** EXCERPT PROVIDED follows **

Woman’s tumour turns out to be her ‘evil twin’

By MiNDFOOD

Yamini Karanam
Yamini Karanam
Woman's brain tumour turns out to be her 'evil twin' in horrific medical findings

In nightmarish medical news, a 26 year-old student in Los Angeles discovered that what doctors had thought was a tumour causing her terrible headaches turned out to be her embryonic twin, buried into her brain.

What student Yamini Karanam described as her “evil twin sister who’s been torturing me for the past 26 years” is what doctors call a teratoma: a mass of bone, hair and teeth. Teratomas are a scientific horror that has puzzled experts, who put them down to twins that never quite develop and instead lodge themselves into their would-be sibling.

Karanam’s troubles began when she moved from India to Los Angeles to study and went from doctor to doctor trying to find a reason for her headaches, exhaustion and inability to complete normal functions such as eating or walking.

Eventually doctors believed that she had a cyst on her pineal gland in the centre of her brain, but Karanam’s symptoms continued to worsen.

She wrote on her blog,

“The fear didn’t sink in yet. [My] will was undeterred because it was hardly put to test. [My] energy levels were sinking and fatigue started crippling [my] days … Months and weeks slipped through [my] fingers. There weren’t any diagnostic procedures left to run on [me]. Consultations followed procedures but nobody said anything useful. It was like white noise passed from the doctor to the patient to the support system. Now, they called it a tumour and that’s all 21st century medicine could do in three months.”

Eventually her friends raised money for her to see a surgeon in Los Angeles who was specialising in radical keyhole brain surgeries, Doctor. Hrayr Shahinian. Shahinian made an incision in Karanam’s head and strung an endoscope into her skull and through a natural channel in her brain to the tumour. It’s then that he discovered the teratoma that lived in Karanam’s mind.

Thankfully teratomas are very rare. But luckily for Karanam, Dr. Shahinian experts her to make a full recovery.

** End of EXCERPT PROVIDED **
** DATA LISTING follows **

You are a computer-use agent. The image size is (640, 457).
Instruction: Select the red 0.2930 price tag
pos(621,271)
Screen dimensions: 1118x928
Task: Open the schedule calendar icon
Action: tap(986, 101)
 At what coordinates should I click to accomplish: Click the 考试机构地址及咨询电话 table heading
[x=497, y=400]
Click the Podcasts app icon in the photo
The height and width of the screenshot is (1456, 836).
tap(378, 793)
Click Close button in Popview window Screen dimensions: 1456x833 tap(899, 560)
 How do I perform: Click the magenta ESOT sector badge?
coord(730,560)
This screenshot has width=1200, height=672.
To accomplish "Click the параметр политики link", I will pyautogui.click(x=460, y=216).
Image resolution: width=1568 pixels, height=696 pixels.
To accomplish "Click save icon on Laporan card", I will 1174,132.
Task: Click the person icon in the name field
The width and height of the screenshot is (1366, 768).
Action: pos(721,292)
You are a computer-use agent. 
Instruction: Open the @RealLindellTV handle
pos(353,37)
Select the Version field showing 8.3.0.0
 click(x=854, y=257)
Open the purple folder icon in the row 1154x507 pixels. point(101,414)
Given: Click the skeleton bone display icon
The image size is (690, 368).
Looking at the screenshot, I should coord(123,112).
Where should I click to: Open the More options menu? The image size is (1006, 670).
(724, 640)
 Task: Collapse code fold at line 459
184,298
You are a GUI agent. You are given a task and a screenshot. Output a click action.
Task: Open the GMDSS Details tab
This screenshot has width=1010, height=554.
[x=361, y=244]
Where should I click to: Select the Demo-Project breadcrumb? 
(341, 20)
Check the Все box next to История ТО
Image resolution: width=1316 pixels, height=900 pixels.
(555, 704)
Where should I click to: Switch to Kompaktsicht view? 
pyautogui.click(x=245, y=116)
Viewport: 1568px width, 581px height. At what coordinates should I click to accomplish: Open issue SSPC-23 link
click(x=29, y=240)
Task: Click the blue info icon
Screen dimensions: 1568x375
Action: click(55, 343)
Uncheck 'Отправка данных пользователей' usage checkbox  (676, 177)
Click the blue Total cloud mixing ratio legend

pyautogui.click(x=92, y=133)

** End of DATA LISTING **

EXERCISE: Please reproduce the brain tumor article word for word, everything from "Eventually her friends" down to "in Karanam’s mind.".

PROBLEM SOLUTION:
Eventually her friends raised money for her to see a surgeon in Los Angeles who was specialising in radical keyhole brain surgeries, Doctor. Hrayr Shahinian. Shahinian made an incision in Karanam’s head and strung an endoscope into her skull and through a natural channel in her brain to the tumour. It’s then that he discovered the teratoma that lived in Karanam’s mind.